How do engineers incorporate forces and motion into technological solutions?

Big Idea

Engineers can use ideas about forces and motion when designing technological solutions.

Goals

Content Goals

  • Students will be able to describe the role of links and guiding controls in a system
  • Students will be able to identify guiding controls and links in a technological object
  • Students will be able to identify and know the difference between, motion transmission and motion transformation

Process Goals

  • Students will develop a curiosity about technology and will be able to analyze a technical object/system by asking questions about its purpose, how it is made and how it works.
  • Students will use the technological design process to find a solution to a problems.

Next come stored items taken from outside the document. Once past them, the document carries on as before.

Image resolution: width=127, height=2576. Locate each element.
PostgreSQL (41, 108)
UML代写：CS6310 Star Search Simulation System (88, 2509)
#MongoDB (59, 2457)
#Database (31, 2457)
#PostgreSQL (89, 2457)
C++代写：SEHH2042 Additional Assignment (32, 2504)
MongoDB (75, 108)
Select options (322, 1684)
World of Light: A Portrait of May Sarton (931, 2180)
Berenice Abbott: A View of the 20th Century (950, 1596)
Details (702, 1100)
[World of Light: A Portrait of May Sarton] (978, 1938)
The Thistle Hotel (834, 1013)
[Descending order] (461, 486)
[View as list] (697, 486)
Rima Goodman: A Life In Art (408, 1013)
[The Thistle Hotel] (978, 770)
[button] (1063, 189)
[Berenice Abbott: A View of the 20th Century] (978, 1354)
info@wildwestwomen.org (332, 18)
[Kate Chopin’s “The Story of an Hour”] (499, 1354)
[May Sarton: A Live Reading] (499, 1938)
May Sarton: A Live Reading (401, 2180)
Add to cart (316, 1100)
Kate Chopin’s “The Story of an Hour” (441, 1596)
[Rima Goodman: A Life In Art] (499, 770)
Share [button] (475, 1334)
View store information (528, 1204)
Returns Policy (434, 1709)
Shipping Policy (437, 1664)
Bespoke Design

Smarter Science skill(s) - questioning, designing

PoL at a glance

  • links and guiding controls
  • motion transmission systems
  • motion transformation

Reinvested topics

  • transformation of energy
  • simple machines
  • diagrams
  • components in a system

Textbook alignment

Pg. 380-385, 390-391436, 438,

TECH OBJECT


VARIOUS


Suggested approach/ Flow through the module

HOOK: Honda The Cog https://goo.gl/aZZedh

AfL probe; Introduce students to a variety of objects that transmit or transform motion, use simple machines and ask why we have the object- what problem does this solve. This discussion will also reinvest some of the concepts from sec 1 (simple machines, force, motion, systems)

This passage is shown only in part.